Preston grinned and nodded his head.
Once inside, Ayla rummaged through the pantry and the fridge for something she could fix for breakfast. In the freezer, she found half a box of frozen waffles, although she knew there was only enough syrup to make a batch for Preston.
He wolfed down his waffles while she nibbled at one dry one, using the remaining syrup on his plate to make it just palatable. She grabbed two sticks of her son’s string cheese to refuel after her shift at the shipping company and packed herself a sandwich to take to work.
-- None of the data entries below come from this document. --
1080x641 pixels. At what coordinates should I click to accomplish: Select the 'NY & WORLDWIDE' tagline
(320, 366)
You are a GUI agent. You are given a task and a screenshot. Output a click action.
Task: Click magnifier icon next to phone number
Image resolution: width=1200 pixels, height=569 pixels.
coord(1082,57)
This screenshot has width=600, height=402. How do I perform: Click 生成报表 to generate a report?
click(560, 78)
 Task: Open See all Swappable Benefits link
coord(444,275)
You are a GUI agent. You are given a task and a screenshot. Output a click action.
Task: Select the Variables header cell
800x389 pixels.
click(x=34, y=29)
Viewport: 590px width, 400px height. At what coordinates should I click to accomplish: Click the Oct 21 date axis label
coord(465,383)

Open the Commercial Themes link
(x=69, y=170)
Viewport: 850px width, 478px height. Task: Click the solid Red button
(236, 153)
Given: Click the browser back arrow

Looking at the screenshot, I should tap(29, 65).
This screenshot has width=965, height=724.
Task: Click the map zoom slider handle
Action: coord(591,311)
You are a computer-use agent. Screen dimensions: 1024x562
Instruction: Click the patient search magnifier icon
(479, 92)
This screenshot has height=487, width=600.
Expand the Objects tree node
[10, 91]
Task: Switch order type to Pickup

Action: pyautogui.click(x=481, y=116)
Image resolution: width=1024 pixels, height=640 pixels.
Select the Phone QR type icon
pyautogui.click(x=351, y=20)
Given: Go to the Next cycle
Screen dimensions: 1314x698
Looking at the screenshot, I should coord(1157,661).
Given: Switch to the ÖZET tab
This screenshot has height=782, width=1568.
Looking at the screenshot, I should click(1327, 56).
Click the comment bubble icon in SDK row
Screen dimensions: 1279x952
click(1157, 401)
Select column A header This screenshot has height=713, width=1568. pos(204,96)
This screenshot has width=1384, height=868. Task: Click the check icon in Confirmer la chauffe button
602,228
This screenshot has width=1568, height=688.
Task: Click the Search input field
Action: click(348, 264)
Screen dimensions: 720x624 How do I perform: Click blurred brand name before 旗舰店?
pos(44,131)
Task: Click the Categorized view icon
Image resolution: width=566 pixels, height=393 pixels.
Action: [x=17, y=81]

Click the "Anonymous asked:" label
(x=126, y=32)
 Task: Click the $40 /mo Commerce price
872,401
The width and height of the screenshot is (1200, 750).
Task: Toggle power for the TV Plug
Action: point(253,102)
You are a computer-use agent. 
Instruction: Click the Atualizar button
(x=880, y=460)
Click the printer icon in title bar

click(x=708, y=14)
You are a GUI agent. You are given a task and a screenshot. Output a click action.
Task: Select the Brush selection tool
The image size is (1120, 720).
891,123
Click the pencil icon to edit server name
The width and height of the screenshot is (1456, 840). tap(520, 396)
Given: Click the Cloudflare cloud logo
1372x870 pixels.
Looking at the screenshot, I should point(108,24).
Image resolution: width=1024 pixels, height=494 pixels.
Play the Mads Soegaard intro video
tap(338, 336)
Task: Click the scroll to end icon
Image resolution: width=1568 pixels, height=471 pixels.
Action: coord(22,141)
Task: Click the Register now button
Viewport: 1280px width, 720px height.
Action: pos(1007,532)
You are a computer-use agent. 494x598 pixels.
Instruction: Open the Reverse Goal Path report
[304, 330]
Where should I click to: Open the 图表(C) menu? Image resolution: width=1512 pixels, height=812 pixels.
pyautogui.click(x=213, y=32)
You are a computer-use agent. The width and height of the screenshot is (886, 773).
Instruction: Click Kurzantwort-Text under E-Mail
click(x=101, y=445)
While Preston watched cartoons, she snuck in a quick shower and logged onto Facebook. A guy from high school, Mike Curtis, whom she’d had a crush on, had been messaging her lately. He and his wife had just split up, and she figured he was lonely and hoping to coerce her into some “forget-my-ex” sex. He looked good, she had to admit, and he seemed to be doing well for himself, working in sales for a company that made casino equipment; automatic card shufflers and such.
But something wasn’t there. There wasn’t a spark. Even when she tried to envision a future with someone like Mike Curtis, it felt like settling.
And she’d done enough of that.
When Preston was born, Ayla took a personal vow of “relationship celibacy.” She didn’t want a parade of strange men in and out of her life. Too many horror stories about children being molested or abused by the new boyfriend or stepdad.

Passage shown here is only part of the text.